Several Irish citizens have sought official help after being arrested and detained by US Immigration and Customs Enforcement (Ice), according to the Irish Government.
It comes as Taoiseach Micheál Martin said the treatment of people in Ice facilities was a “concern,” and confirmed he will be raising concerns about the treatment of undocumented Irish people with the US president Donald Trump in Washington DC.
Minister for Foreign Affairs Helen McEntee confirmed a “small number” of less than a dozen Irish citizens have also sought help from Irish embassies, in situations similar to that of Seamus Culleton.
On Monday The Irish Times reported that Culleton, an Irishman living in the United States for more than 20 years, has been held by Ice since being arrested last September.
READ MORE
Culleton, who has described his experience as “a torture”, has appealed to the Taoiseach to raise his case with Trump during the St Patrick’s Day visit to the White House next month.
While Culleton’s case was reported to the Department of Foreign Affairs late last year, Martin told journalists he had only been briefed about it on Monday. He said the Government was considering how it can talk to Trump’s administration about the case.
[ Are you an Irish person in the US concerned about Ice raids? Share your storyOpens in new window ]
In the Dáil on Tuesday, the Taoiseach said Seamus Culleton’s case “cannot be resolved in the public domain”.
He told Labour leader Ivana Bacik the Government will “do everything we can to help Seamus Culleton, but we have to do it in a way that can really help him” and “in a way that can be effective for him”.
“We can’t promise, because we don’t control American migration,” he said.
Bacik noted that Culleton got married last April and “has spent more than half his married life in detention”. She had spoken to his sister Caroline and heard about the “appalling conditions in which he is detained, 72 men packed into a single tent, filth everywhere, lack of sanitation, violent guards, alleged strangling, three men dead already, and conditions so brutal that detainees are gambling on who will be the next person to take their own life”.
She accused the Government of a “lack of urgency in dealing with the case of an Irish citizen who’s been detained in inhumane conditions for five months”.
Earlier on Tuesday, on his way to a Cabinet meeting, the Taoiseach said the Irish Government has been raising concerns about undocumented Irish in United States “long before president Trump came into office”.
“There is now a crackdown in America in terms of the migration law, which we are concerned about in terms of how it affects the Irish undocumented,” he said.
The Taoiseach said that being in the United States without legal status was “a very difficult and dangerous position to be in, because it can end at any time”.
“Every country has migration policies, but those Ice facilities are a concern.”
Martin added that securing long term security for undocumented Irish was “more with the Hill and Congress”, which he said had never been in a position to get agreement on migration law to protect Irish migrants. “That’s become a more negative scenario in the last 10 years, because of the way the migration debate has gone in the US.”
Martin confirmed he would raise the issue with Trump: “We’ll be raising it, we’ve been raising it consistently.”
Fianna Fáil TD John McGuinness told the Dáil that at the end of November 2025, Culleton “was coming to the last part of his green card interviews.

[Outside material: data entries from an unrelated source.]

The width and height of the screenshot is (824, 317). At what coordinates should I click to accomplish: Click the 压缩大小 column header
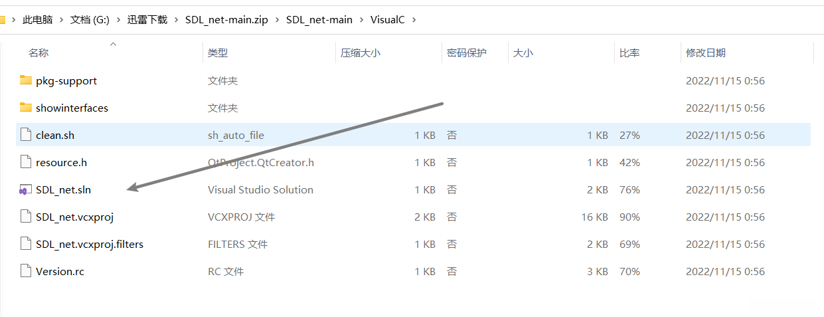(x=361, y=53)
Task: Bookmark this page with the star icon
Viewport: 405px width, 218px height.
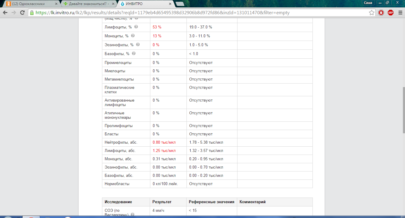Action: pyautogui.click(x=371, y=13)
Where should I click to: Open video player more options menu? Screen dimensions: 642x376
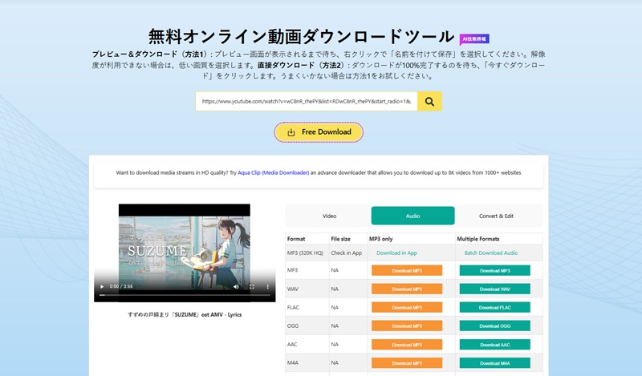[x=267, y=286]
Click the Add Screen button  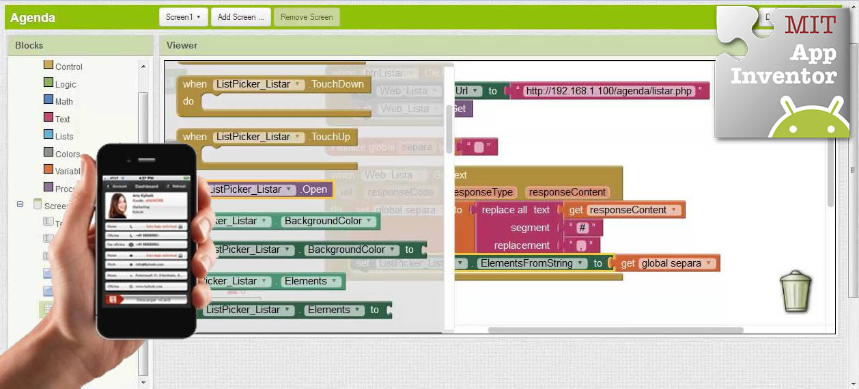click(x=240, y=17)
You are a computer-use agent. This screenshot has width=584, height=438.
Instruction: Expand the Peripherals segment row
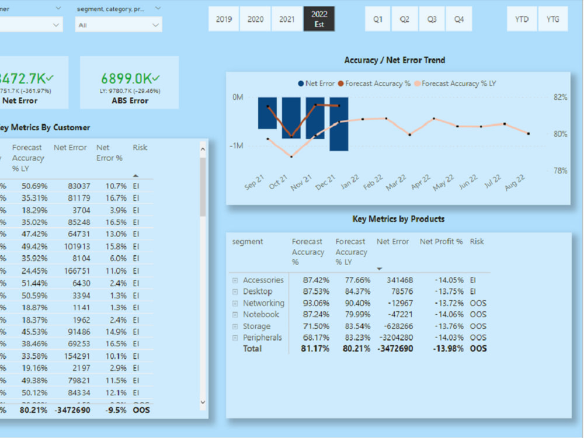[x=236, y=338]
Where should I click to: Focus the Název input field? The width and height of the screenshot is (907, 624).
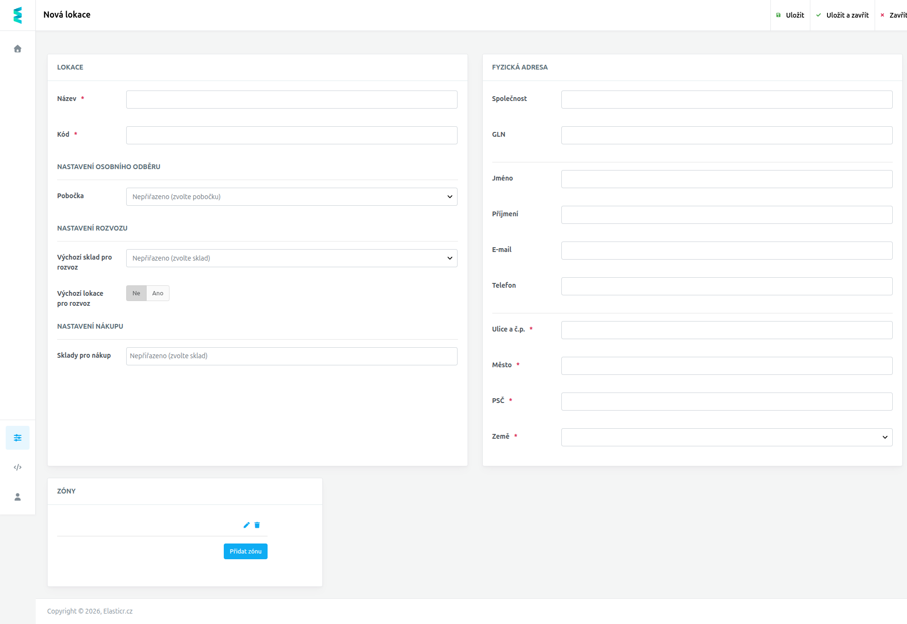coord(291,100)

And he couldn’t attend, obviously, because he was being detained”.
The Carlow-Kilkenny TD in whose constituency the wider Culleton family live, said financial difficulties were now emerging because he was not working.
The Taoiseach said the Government was conscious “this is in the middle of an application for status, and we don’t want to do anything that would undermine the securing of that status for Seamus Culleton”.
The Minister for Foreign Affairs and officials were meeting about the issue and “I have a further update when I leave here”, the Taoiseach added.
Earlier today, McEntee confirmed Culleton’s case had been brought to the attention of the Department of Foreign Affairs late last year. “We have been providing support and consular assistance to him, and we continue to provide that to him. I acknowledge it’s a really distressing situation for him, and we want to do everything that we can to support him,” she said.
[ Ice detention camp, where Irishman is held, under scrutiny for unexplained deathsOpens in new window ]
She confirmed her department was aware of other Irish citizens who have sought help after being detained by Ice.

McEntee said the number of cases was fewer than 12, and said she would “stress” that if anyone was in a similar scenario to Culleton, Irish embassies are able to support them.
Tánaiste Simon Harris said it was an “extremely stressful” time for Culleton’s family, and added Ireland will be using diplomatic channels to advocate for the Irishman between now and the Taoiseach’s White House visit in March.
“I take the point that’s made about what may or may not happen on the 17th of March, I would just make the point, it’s fair whack a time to go between now and the 17th of March,” he said.